AI Research Computing Infrastructure Engineer
BioSpace · Frederick, MD · 1 wk ago
Information TechnologyFull-time
Key Roles/Responsibilities
- Design and implement next-generation high-performance computing (HPC) environments that leverage container-driven workflows for GPU-accelerated research.
- Build and maintain container orchestration systems for batch and distributed workloads.
- Integrate containerized job workflows with existing HPC schedulers and storage systems.
- Develop and maintain job templates for batch GPU training and multi-node distributed computing.

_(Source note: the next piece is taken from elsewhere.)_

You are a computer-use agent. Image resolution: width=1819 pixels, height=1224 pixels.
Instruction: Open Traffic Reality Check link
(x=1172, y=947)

- Automate deployment, configuration, and scaling through infrastructure-as-code and CI/CD practices.
- Monitor, benchmark, and optimize system performance, reliability, and resource utilization.

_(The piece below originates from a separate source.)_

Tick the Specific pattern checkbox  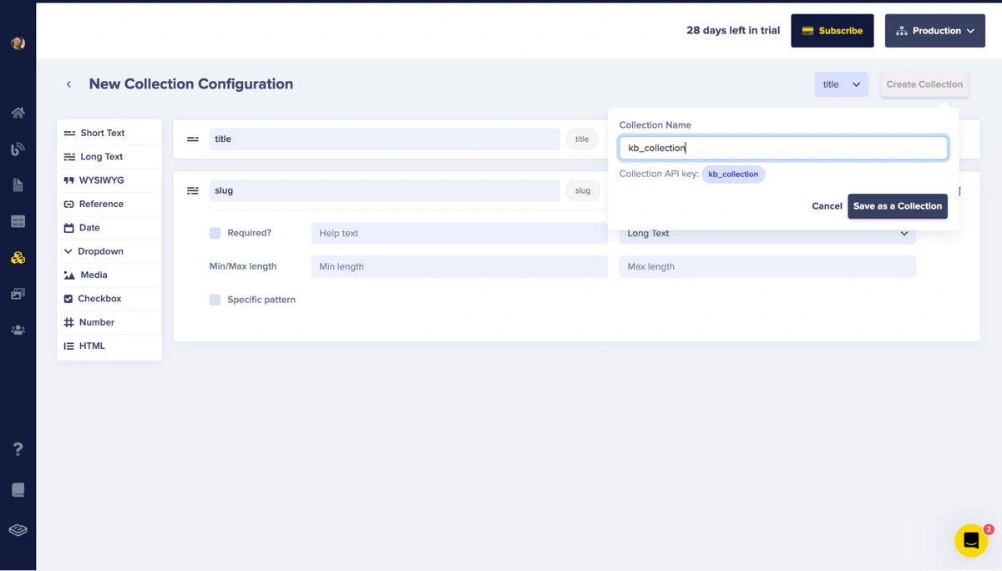(x=215, y=300)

- Collaborate with researchers to containerize and optimize legacy workflows for scalable execution.
- Lead evaluation of emerging tools (e.g., Prefect, Ray, Airflow, Dagster) for workflow orchestration and distributed computing.
- Contribute to the development of tools and bridges between orchestration frameworks and traditional HPC environments.
Basic Qualifications
- Possession of Bachelor’s degree from an accredited college/university according to the Council for Higher Education Accreditation (CHEA) or four (4) years relevant experience in lieu of degree. Foreign degrees must be evaluated for U.S. equivalency.

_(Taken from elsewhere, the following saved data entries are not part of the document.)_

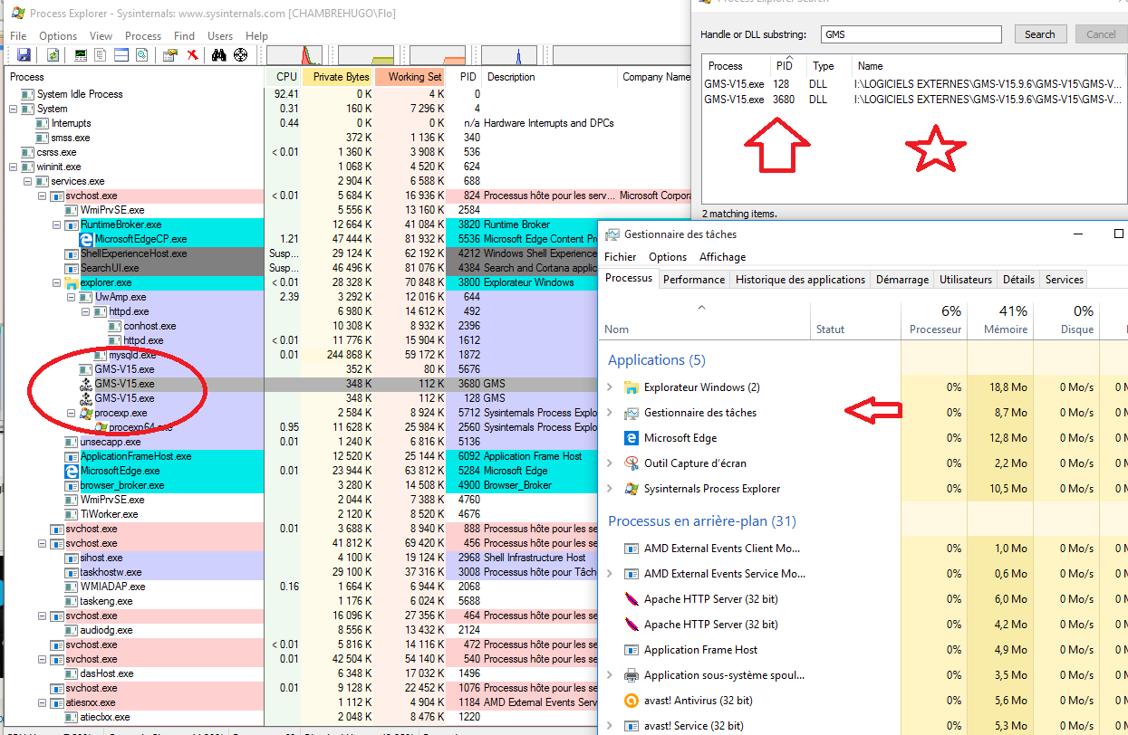Open System Information via the toolbar icon

81,55
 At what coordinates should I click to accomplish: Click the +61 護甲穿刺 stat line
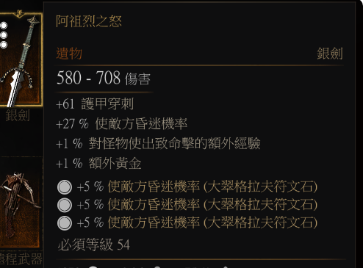coord(95,104)
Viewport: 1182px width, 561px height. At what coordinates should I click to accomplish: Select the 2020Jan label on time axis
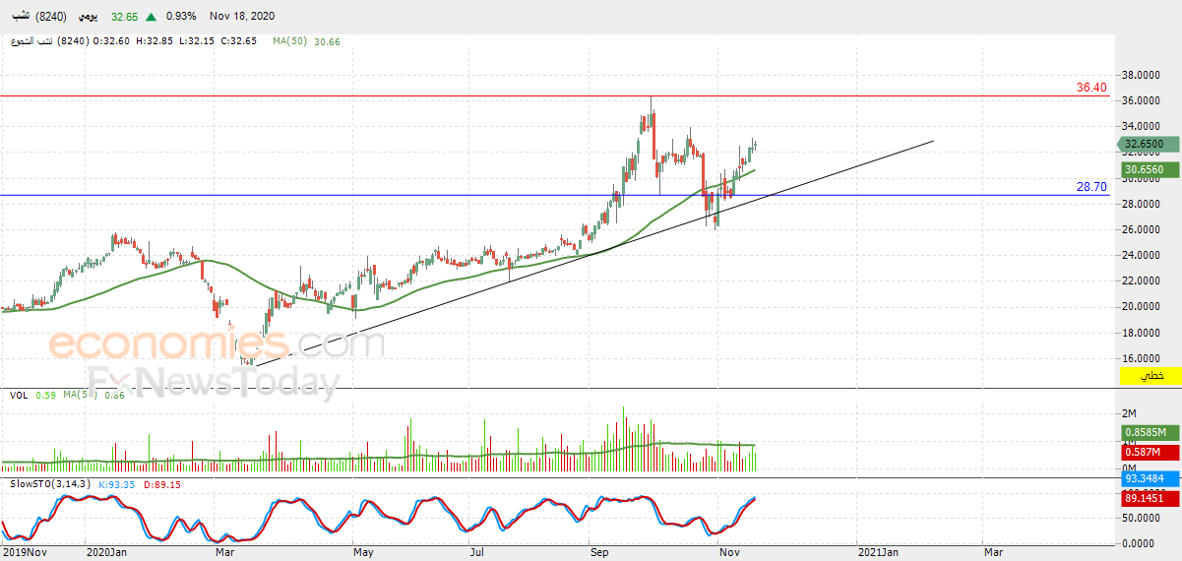coord(106,553)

- In addition to the education requirement, a minimum of eight (8) years of related experience.
- Strong Linux systems engineering and administration experience.
- Hands-on experience with container orchestration tools such as Kubernetes, Nomad, Run:AI, etc.
- Hands-on experience with scripting/programming skills (Python, Bash, or Go) for automation, monitoring, and job orchestration.
- Experience with infrastructure-as-code / automation tooling (Terraform, Ansible, Packer, or equivalent).
- Familiarity with system performance analysis, monitoring, and tuning.
- Comfortable with small-team environments and taking end-to-end ownership of compute infrastructure.
- Ability to obtain and maintain a security clearance.
PREFERRED QUALIFICATIONS
- Experience with multi-node distributed ML frameworks (PyTorch DDP, Ray, Horovod, TensorFlow, etc.).
- Familiarity with pipeline orchestration tools (Prefect, Airflow, Dagster, Kubeflow).
- Understanding of resource management and scheduling concepts (queues, allocations, GPU device plugins, gang scheduling, multi-node coordination).
- Understanding of storage integration with high-performance clusters (POSIX + object storage, VAST or similar).
- Familiarity with cloud GPU environments (AWS, GCP, Azure) and hybrid workflows.
- Familiarity with workflow orchestration/pipeline tools (Argo, Kubeflow, Ray, MLFlow).
- Good communication and documentation skills, the ability to make complex infrastructure understandable to researchers and other engineers.